My Gram. She was the embodiment of how to live for Christ. She was selfless and happy. She was protective and caring. She was stern and had expectations, but never judged when we faltered. She wasn’t perfect, but she was on the cusp. Rarely, in this life, do we get Christians as devout and inviting, let alone non-judgemental and helpful. We all sat in church with her, and that was her proudest achievement. Thanks to her, Bible categories on Jeopardy! are a breeze. Thanks to her unwavering faith, I feel a little less alone in this. We have her on our shoulder and each other to lean on.

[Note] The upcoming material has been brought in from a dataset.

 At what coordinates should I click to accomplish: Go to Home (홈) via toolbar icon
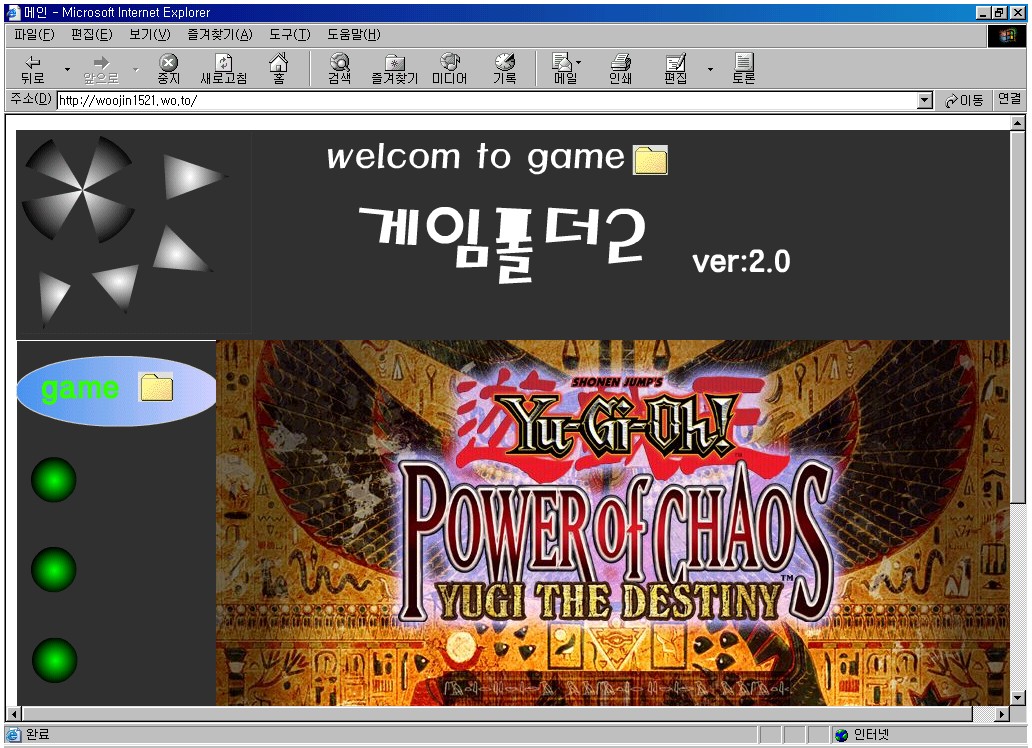click(279, 68)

Outside of her faith, she was a caregiver. She never wanted us to go without or to suffer. She knew when we made bad choices and she knew when we really screwed up. She always wanted peace in her family and went to great lengths to achieve it. One thing I was endlessly made fun of for is that she would come clean my room as a kid. I was a huge slob. I don’t know why, but I was and it created a rift in our house. She didn’t want mom upset and she would just come “help” me. She would make peace. With that peace, she showed love and taught me how to respect the important stuff and how to decipher my life. Little did she know, I still clean to find peace.
When we were in deep, she would show up with whatever she had to offer, whether it was a hug, advice or asking every family member to write character letters to a judge (someone got into DEEP trouble…and she still came to war with her heart), or anything she could do, she did.

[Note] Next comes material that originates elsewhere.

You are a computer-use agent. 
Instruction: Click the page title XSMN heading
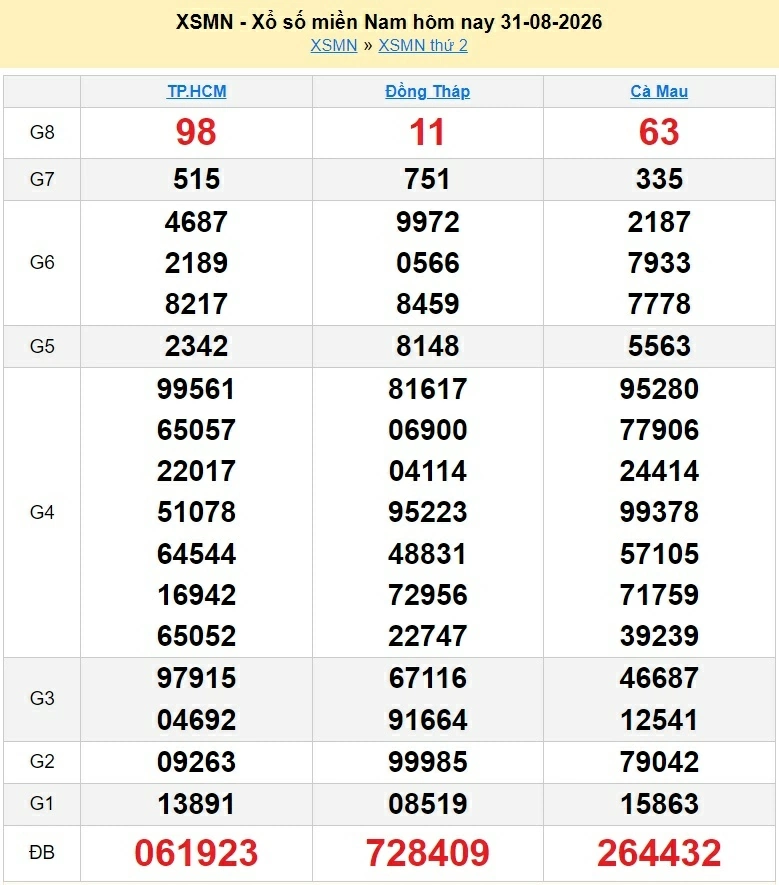pyautogui.click(x=389, y=22)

Our success was her success.
As I reflect on the tough love portions, it reminds me of how spoiled the older grandkids felt the younger ones were. They got a woman who took them camping in a tent and one who still had animals to tend to. For her kids and the older generation, they worked hard. She worked right along, too. Us younger kids got a more patient and relaxed woman. She liked to get her housework and groceries done in the morning so she had the afternoons to play. Those afternoons were filled with reading and gardening along with bird watching and crocheting.
She passed on so many things and for those skills, I’m forever in awe. I had so much one-on-one time with her. All of us grandkids really had private moments with her. She made us all feel special, as we were all diamonds to her. I just wish I had been less selfish in those times and savored her more. She had so much more to teach. Kids are just kids. Instead, stubbornly, I went against her, sparked her red-headed temper and learned a lot of lessons the hard way.
I hate to say it, but it didn’t get better through my twenties. I did so many things the wrong way, the hard way. I know she worried, I know she missed me. That part, in loss, is the hardest bit to swallow. I’m sure, no one really likes who they were at that age, or we wouldn’t mature into functioning adults, but looking back- all the time I missed is hard.
I should have stopped more often, brought her treats like the milkshakes and snacks of my youth, and not let the time slip away. When I came back more often, she was just as happy as ever to see me, and I wouldn’t trade it for anything, but I missed out on a lot of good memories. She never guilted me, but I know it hurt. It’s just a lesson learned the hard way and I’m glad my kids still got some of the love I remember so fondly, but I could have done better.
Strong women raise strong women, and because of her I will reach higher and love harder.
Rest easy Gram, you sprinkled us all with the best bits of you.